» **SOURCE RECORDS**
======

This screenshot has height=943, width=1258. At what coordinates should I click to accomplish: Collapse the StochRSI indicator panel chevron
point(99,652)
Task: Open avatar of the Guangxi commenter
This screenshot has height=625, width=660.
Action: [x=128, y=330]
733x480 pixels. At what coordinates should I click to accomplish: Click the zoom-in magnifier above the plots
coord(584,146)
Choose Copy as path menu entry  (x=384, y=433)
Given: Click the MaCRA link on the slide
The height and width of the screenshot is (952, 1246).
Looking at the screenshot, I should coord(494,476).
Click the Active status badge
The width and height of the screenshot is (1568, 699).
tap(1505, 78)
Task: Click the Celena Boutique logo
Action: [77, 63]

======

» **WHAT IS EXPECTED**
The records above are to be restated word for word.

» **RESPONSE TO THIS EXERCISE**
This screenshot has height=943, width=1258. At what coordinates should I click to accomplish: Collapse the StochRSI indicator panel chevron
point(99,652)
Task: Open avatar of the Guangxi commenter
This screenshot has height=625, width=660.
Action: [x=128, y=330]
733x480 pixels. At what coordinates should I click to accomplish: Click the zoom-in magnifier above the plots
coord(584,146)
Choose Copy as path menu entry  (x=384, y=433)
Given: Click the MaCRA link on the slide
The height and width of the screenshot is (952, 1246).
Looking at the screenshot, I should coord(494,476).
Click the Active status badge
The width and height of the screenshot is (1568, 699).
tap(1505, 78)
Task: Click the Celena Boutique logo
Action: [77, 63]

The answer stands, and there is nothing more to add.